By: Jeena Cho

Loan Modification Process - The Application
This week, we learned that Bank of America was systematically denying loan modifications to homeowners by lying to them. Read the full story [NPR, Salon.com, ProPublica, NBC].
If you have ever applied for a loan modification, you know how frustrating it can be. First, you call the bank to get an application. Instead of the bank emailing the application, you have to wait for it to be mailed to you. (Because, none of the bank employees supposedly have email). Once you get the application, you have to complete it, compile a massive amount of documents, write a hardship letter and either mail or fax it back to the bank. You call the bank, and to your surprise, they never received your loan mod application. So, you start all over again and re-send the application. If you’re lucky, you’ll receive a letter acknowledging the application.
Loan mod application? What application?
Another few weeks go by and you receive another letter stating it either didn’t receive a piece of information (you already sent), or that it needs additional information. Every time you call the bank, you speak with a different agent and each agent tells you something completely different than the last. None of the agents of course have a direct number or an email so you can never reach the same person twice.
What do you mean? You didn’t get my application?
Frequently, my clients complain that the banks are out to drive them crazy. After years of hearing the same complaint, I suspected that my clients were right. The banks were deliberately stalling. Well, this week, we find out that at least one bank, Bank of America was doing exactly that.
You must be lying.
In a declaration filed by Simone Gordon, former employee of Bank of America as Senior Collector of Loss Mitigation/ Mortgage states:
“We were told to lie to customers and claim that Bank of America had not received documents it had requested, and that it had not received trial payments (when in fact it had). We were told that admitting that the Bank received documents would “open a can of worms” since the Bank was required to underwrite the loan modification within 30 days of receiving those documents, and it did not have sufficient underwriting staff to complete the underwriting in that time.”

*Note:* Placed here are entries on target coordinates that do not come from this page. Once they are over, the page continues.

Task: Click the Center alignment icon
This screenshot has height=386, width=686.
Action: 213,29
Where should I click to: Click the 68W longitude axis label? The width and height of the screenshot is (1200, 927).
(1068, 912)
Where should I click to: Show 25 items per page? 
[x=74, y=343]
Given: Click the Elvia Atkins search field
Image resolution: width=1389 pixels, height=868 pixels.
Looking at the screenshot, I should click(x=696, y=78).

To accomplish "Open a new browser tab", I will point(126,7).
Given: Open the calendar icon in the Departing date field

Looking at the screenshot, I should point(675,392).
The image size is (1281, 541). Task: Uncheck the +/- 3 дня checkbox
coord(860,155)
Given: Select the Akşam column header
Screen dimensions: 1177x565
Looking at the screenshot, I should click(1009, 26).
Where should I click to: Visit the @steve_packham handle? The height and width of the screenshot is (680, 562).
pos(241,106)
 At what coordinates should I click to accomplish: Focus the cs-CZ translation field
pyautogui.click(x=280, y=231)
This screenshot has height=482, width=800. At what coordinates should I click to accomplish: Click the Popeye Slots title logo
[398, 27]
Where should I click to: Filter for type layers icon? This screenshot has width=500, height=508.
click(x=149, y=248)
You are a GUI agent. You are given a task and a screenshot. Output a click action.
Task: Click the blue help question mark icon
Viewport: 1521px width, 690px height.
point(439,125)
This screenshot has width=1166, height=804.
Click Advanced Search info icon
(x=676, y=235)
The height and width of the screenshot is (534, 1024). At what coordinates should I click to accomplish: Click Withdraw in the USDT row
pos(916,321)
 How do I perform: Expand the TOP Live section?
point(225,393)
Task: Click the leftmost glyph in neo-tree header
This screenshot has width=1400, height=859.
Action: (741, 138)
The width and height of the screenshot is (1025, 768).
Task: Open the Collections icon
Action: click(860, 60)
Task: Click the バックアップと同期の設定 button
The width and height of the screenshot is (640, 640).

Even more damning, she goes onto say:
“We were regularly drilled that it was our job to maximize fees for the Bank by fostering and extending delay of the HAMP modification process by any means we could - this included by lying to customers.”
Lie and get rewarded. Or get fired.
Like all good employers, Bank of America used both carrots and sticks to encourage this behavior. Bank employees were rewarded with a $500 bonus if s/he placed ten or more accounts into foreclosure in a given month. “Employees who were caught admitting that Bank of America had received financial documents or that the borrower was actually entitled to a permanent loan modifications were disciplined and often terminated without warning.” said Gordon.